Abstract:
Latar belakang: Tuberkulosis Paru (TB Paru) merupakan penyakit menular yang
disebabkan oleh Mycobacterium tuberculosis, dengan Indonesia menempati
peringkat kedua sebagai negara dengan beban kasus tertinggi secara global.
Ketidakpatuhan dalam mengonsumsi Obat Anti Tuberkulosis (OAT) merupakan
masalah serius yang dapat menyebabkan kegagalan serius yang dapat
menyebabkan kegagalan pengobatan, peningkatan risiko kematian, dan resisten
obat. Status sosioekonomi (pendidikan, pekerjaan, dan pendapatan) menjadi
salah satu faktor yang diduga memengaruhi kepatuhan, namun hasil penelitian
terkait hubungannya masih menunjukkan inkonsistensi. Tujuan: Mengetahui
hubungan antara tingkat kepatuhan minum obat tuberkulosis dengan kondisi
sosioekonomi pada pasien tuberkulosis paru.
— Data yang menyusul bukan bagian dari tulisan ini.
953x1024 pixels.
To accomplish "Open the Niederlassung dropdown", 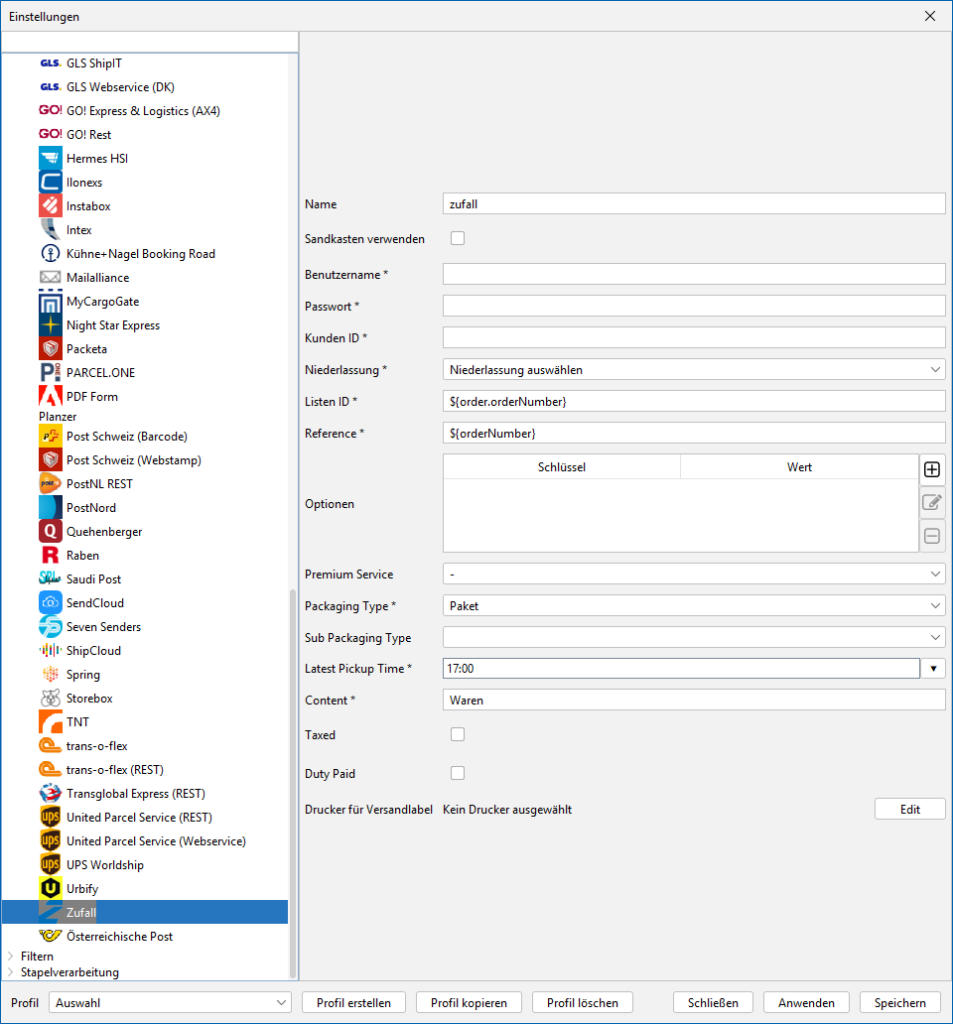I will coord(693,370).

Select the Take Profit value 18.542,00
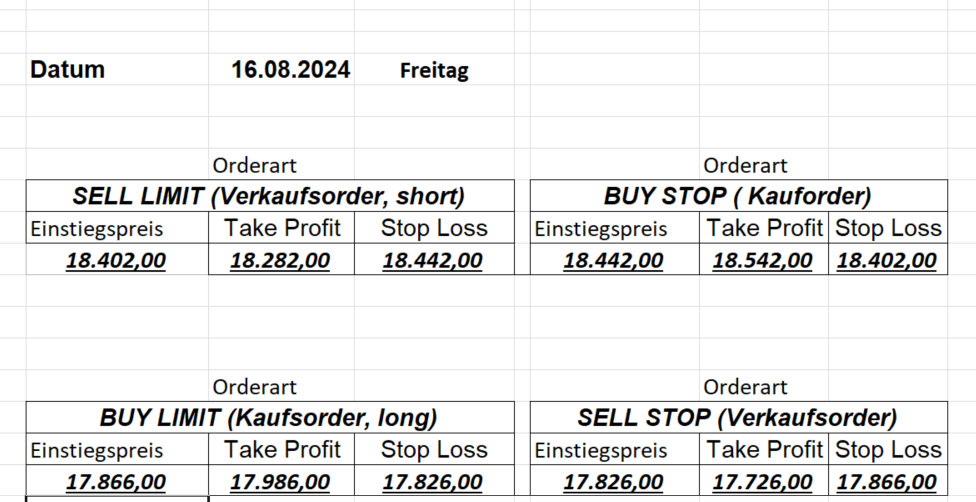(762, 262)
Metode penelitian: Penelitian ini
adalah peelitian analitik kuantitatif dengan desain korelasional dan menggunakan
pendekatan Cross-Sectional. Populasi penelitian adalah pasien rawat jalan TB
Paru, dan sampel berjumlah 55 pasien yang dipilih dengan teknik Purposive
Sampling di Poliklinik Paru UPTD. Rumah Sakit Khusus Paru Provinsi Sumatera
Utara dan UPT Puskesmas Bromo. Pengumpulan data primer dilakukan
menggunakan kuesioner. Analisis data bivariat menggunakan Uji Korelasi
Spearman. Hasil: Mayoritas responden memiliki tingkat kepatuhan minum OAT
yang tinggi, yaitu sebanyak 81,8% (45 orang). Sementara itu, mayoritas pasien
berada pada kelompok sosioekonomi yang rendah, yaitu sebanyak 63,6% (35
orang). Berdasarkan hasil analisis Uji Korelasi Spearman, didapatkan nilai
p=0,010. Kesimpulan: Terdapat hubungan yang signifikan antara tingkat
kepatuhan minum obat tuberkulosis dengan sosioekonomi pada pasien
tuberkulosis paru (p=0,010) dan nilai korelasi r = 0,347 yang menunjukkan
hubungan positif dengan kekuatan lemah-sedang.